When You Lose Your Shiz

Yep, it’s certainly not all perfection and sleek systems at our place. There are days where I feel like I’m fulfilling my ultimate purpose in life, raising these little people, and others where i feel defeated, deflated and exhausted.

There are ‘seasons’ of knowing what’s going on and having amazing systems in place to support everyone, and then things shift and I find myself in unfamiliar territory and I’m treading water at an incredible speed just to stay afloat.

Right now we are moving from a transition of all 4 kids at home, 4 days of the week, to my biggest heading off to school and my second heading to preschool 3 days of the week. Life is radically changing and I’m definitely right on the edge of feeling all the feels and certainly feeling out of my depth. In periods such as these, I find myself more easily ‘broken’ or more likely to snap at things that are really quite trivial.

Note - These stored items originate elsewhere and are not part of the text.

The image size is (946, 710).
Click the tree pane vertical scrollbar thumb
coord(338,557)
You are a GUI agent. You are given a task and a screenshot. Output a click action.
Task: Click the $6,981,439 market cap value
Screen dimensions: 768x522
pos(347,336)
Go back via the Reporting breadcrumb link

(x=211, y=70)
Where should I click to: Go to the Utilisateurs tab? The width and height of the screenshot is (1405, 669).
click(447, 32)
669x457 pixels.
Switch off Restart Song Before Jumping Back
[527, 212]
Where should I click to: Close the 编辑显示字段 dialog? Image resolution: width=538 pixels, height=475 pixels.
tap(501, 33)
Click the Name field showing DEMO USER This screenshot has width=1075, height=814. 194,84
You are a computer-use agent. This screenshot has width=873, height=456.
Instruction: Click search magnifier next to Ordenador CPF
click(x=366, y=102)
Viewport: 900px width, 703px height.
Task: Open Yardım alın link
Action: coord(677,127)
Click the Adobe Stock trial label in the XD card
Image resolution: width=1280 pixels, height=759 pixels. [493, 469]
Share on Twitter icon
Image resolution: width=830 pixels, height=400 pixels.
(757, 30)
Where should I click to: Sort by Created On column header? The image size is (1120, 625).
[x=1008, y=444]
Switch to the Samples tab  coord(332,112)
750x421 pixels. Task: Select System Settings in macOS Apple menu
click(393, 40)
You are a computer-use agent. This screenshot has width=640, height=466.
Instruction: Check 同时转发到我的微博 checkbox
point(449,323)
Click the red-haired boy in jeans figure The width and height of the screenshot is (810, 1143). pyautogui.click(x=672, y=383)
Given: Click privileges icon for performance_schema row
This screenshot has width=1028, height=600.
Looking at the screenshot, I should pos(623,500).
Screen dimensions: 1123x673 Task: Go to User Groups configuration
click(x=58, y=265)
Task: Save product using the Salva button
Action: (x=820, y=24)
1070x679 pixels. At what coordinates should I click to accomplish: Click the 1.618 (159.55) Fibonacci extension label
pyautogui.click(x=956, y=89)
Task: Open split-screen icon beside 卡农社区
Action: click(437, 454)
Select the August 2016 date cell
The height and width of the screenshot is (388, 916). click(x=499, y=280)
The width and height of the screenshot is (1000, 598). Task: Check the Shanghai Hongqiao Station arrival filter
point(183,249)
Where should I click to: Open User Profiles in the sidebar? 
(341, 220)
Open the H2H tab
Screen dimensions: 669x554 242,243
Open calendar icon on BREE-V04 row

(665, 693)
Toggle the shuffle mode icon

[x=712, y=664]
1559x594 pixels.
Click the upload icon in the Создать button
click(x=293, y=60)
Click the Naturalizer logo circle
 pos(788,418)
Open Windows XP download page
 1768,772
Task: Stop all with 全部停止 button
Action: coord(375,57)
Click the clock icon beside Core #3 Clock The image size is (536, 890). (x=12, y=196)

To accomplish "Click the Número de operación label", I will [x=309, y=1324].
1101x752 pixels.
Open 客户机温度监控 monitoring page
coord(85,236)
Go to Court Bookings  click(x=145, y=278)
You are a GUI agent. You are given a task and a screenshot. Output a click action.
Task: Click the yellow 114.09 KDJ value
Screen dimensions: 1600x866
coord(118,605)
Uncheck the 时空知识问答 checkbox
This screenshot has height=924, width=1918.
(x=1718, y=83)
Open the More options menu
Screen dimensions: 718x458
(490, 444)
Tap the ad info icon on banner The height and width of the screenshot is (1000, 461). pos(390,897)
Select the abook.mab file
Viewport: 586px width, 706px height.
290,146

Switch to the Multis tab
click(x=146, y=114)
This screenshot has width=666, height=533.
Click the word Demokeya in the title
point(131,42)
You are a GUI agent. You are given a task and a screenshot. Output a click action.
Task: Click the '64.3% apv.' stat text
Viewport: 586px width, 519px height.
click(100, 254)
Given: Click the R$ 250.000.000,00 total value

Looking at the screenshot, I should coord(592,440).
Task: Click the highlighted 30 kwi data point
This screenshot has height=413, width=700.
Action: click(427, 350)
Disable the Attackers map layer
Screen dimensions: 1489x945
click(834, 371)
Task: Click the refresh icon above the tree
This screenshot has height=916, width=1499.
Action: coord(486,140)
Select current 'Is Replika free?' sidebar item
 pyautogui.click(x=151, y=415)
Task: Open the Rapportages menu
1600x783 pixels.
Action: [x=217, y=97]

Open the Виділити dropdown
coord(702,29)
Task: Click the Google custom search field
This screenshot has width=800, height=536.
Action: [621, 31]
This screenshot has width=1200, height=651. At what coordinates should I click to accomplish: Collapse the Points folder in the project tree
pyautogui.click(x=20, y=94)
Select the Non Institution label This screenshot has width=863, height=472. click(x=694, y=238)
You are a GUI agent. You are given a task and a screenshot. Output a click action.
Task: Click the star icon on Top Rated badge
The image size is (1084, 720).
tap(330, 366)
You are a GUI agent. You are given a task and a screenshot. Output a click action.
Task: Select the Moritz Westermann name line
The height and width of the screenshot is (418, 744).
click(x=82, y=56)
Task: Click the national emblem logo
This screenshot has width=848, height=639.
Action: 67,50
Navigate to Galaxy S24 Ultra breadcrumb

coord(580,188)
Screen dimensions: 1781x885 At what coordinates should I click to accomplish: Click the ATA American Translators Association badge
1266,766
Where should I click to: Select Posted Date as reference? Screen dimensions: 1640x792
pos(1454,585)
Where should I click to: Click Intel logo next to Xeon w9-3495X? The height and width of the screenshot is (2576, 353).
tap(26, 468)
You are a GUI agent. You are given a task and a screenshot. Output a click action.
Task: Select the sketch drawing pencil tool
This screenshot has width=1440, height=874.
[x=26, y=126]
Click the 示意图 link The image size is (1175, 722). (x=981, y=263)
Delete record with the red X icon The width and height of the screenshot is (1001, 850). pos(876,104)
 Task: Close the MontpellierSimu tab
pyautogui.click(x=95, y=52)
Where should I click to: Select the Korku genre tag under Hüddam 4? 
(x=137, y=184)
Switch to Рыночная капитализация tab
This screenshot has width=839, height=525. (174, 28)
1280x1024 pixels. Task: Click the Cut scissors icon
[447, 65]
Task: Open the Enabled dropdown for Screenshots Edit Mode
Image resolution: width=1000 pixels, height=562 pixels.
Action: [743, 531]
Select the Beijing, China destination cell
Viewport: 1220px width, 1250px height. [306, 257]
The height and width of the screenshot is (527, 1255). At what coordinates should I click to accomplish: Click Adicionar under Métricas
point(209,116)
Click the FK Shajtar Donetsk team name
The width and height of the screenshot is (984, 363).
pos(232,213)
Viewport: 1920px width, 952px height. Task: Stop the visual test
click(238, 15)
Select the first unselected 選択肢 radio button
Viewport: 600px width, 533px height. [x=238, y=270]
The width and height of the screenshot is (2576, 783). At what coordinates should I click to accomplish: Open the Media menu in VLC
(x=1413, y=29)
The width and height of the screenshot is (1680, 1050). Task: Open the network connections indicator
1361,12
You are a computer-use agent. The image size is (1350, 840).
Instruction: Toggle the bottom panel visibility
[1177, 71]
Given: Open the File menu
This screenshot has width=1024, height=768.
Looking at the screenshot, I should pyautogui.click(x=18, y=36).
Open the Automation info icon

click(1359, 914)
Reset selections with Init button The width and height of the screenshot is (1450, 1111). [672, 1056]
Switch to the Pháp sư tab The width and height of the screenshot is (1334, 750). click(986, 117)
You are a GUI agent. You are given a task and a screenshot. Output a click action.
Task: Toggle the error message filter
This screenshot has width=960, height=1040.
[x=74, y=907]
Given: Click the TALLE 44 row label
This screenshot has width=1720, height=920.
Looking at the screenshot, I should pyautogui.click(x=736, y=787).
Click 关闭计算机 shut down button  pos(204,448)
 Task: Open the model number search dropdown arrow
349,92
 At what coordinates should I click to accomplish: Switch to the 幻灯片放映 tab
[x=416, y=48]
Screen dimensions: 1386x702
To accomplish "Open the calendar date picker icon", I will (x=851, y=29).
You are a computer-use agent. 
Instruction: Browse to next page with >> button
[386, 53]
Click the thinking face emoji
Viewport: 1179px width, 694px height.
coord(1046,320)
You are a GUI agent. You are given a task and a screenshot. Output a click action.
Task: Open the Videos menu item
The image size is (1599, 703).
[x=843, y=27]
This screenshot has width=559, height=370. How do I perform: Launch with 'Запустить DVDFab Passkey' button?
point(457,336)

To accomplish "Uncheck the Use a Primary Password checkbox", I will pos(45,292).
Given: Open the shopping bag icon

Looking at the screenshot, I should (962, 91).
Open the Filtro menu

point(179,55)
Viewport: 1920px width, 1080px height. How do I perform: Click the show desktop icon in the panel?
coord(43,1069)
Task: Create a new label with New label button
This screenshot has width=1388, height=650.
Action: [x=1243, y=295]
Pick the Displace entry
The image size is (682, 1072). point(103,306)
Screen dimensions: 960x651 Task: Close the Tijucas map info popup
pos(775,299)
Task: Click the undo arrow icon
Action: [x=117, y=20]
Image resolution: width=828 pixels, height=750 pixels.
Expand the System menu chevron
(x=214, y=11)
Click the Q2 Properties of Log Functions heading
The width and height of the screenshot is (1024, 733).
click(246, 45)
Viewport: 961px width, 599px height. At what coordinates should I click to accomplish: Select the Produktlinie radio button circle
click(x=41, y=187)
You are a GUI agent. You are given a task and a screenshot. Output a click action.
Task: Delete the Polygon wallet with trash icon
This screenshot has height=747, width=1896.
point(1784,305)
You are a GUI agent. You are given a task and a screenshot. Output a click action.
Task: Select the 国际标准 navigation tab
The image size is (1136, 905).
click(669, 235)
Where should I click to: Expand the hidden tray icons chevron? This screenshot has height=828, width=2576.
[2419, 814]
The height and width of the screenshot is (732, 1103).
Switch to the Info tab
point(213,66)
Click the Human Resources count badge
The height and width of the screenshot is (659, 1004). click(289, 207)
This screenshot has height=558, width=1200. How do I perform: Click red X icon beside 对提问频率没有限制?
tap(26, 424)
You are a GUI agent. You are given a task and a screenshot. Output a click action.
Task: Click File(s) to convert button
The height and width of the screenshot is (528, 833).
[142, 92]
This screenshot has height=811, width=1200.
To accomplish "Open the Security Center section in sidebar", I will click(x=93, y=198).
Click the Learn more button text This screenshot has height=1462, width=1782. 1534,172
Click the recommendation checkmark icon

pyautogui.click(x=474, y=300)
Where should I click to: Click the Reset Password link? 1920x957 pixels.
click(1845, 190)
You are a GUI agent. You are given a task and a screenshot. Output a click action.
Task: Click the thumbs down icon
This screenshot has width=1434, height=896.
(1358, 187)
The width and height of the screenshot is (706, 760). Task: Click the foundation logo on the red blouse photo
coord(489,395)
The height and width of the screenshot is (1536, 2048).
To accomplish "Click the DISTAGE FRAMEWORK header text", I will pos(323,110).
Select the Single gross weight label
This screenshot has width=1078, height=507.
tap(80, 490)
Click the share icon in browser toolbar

My most recent moment came when I thought things were relatively calm one afternoon, and it was getting close to dinner time. I had just folded a mountain of washing while the kids played and went to take some to the other end of the house. Just moments into dispatching said garments, a frantic Number 3 runs to me from the opposite end of the house, yelling and holding something that appeared to be dripping all over the floor. When i enquired as to what was going on, she began to explain that the youngest, our 1 year old, had taken my alarm clock, thrown it in the toilet, and she had fished it out to save it.

As if that wasn’t gross enough, Number 2 had just been to the toilet, not flushed it and left the lid up/door open as an open invitation for the baby to explore. If that still wasn’t bad enough, I’d only done a half-baked job of cleaning the toilet during nap time and had left it to soak with toilet bleach in the bowl. So… my floor was covered in urine/bleach, my Number 3 had touched this revolting cocktail of poison and my youngest had been playing in it.

Well, I lost it. I lost it at Number 2. I basically modelled a marvellous tantrum about how the world was pretty much ending because the toilet hadn’t been flushed, the lid wasn’t down and the door had been left ajar. I ranted and raved and felt close to no better once I was through (although I’m fairly sure Number 2 will be scarred enough to flush and close the lid for the rest of her life). I washed the other kids’ hands and cleaned up the bleachy urine mess that went from one end of the house to the other.

I felt like an idiot - I had literally shown her/all four kids all the things I tell her not to do… and this small incident fully broke me.

Well done, mum.

When my husband walked in the door that evening I greeted him with little eye contact and a posture of defeat. The white flag was up.

The thing is though, we are human. I’m no super-mum, just because I have 4 kids and manage to wrangle them most of the time.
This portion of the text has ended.